■ What you have to do ■
Copy the entries below verbatim, omitting any pictures they contain.

Segment Start: Supplied data

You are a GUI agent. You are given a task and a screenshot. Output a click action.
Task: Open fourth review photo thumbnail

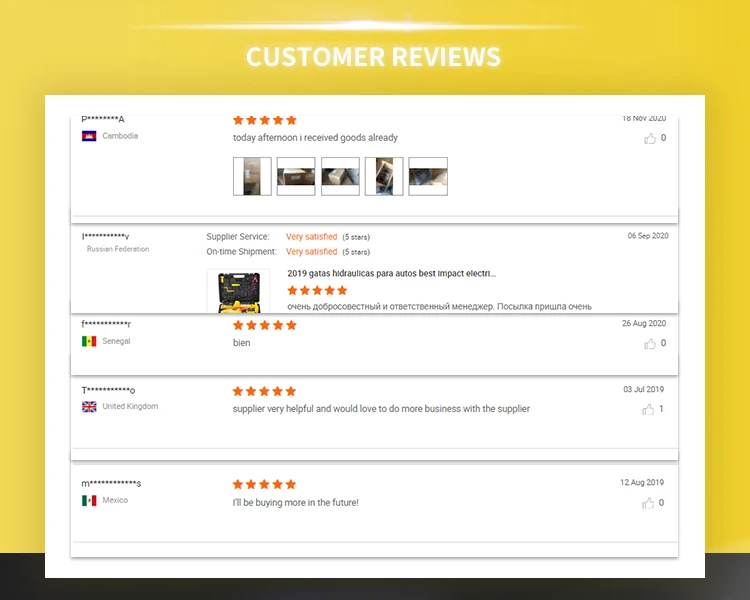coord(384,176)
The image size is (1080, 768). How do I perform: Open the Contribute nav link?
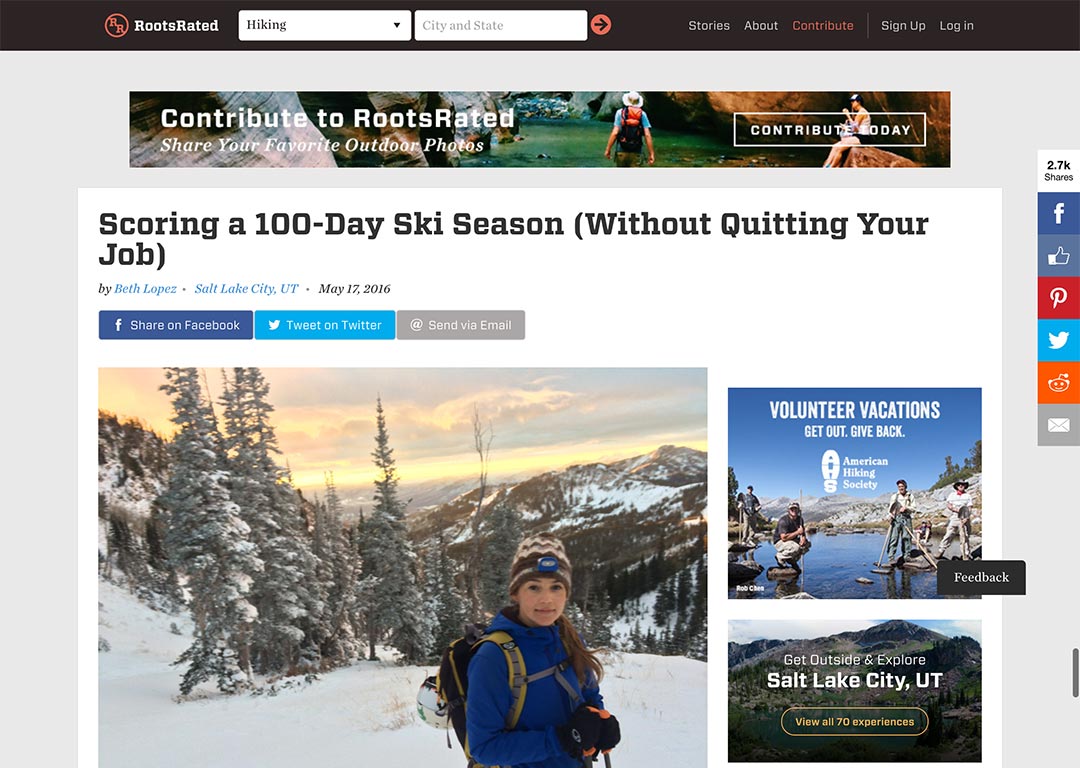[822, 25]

Segment End: Supplied data

■ Answer box ■
You are a GUI agent. You are given a task and a screenshot. Output a click action.
Task: Open fourth review photo thumbnail

coord(384,176)
The image size is (1080, 768). How do I perform: Open the Contribute nav link?
[822, 25]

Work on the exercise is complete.